▶ What is expected: Search the records for the word "teilen" and copy each line in which it appears.

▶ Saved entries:
——

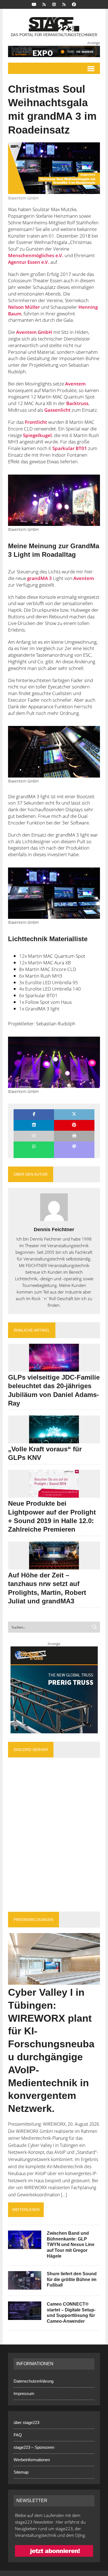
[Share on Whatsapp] (34, 1146)
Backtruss (77, 403)
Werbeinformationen (32, 2459)
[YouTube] (34, 4)
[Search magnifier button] (94, 1627)
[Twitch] (64, 4)
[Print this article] (74, 1136)
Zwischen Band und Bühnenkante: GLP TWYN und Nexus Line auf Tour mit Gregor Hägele (70, 2244)
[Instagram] (54, 4)
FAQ (18, 2435)
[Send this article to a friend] (34, 1136)
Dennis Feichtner (54, 1229)
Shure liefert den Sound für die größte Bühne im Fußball (72, 2279)
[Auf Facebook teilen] (34, 1114)
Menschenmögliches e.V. (35, 255)
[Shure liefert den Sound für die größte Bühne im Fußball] (24, 2286)
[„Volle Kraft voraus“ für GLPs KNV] (54, 1439)
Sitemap (21, 2472)
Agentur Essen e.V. (28, 262)
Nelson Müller (24, 307)
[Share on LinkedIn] (34, 1125)
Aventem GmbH (34, 332)
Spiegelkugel (37, 435)
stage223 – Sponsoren (34, 2447)
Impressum (24, 2393)
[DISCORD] (44, 4)
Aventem (75, 383)
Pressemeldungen (33, 1919)
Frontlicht (36, 422)
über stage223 (26, 2422)
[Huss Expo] (54, 51)
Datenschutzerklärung (33, 2381)
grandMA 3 (39, 578)
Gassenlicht (57, 410)
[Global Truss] (54, 1689)
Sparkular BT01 (69, 448)
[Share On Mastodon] (74, 1146)
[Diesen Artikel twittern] (74, 1114)
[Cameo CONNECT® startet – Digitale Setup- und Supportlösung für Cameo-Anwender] (24, 2316)
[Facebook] (74, 4)
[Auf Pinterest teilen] (74, 1125)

——

▶ Expected answer:
[Auf Facebook teilen] (34, 1114)
[Auf Pinterest teilen] (74, 1125)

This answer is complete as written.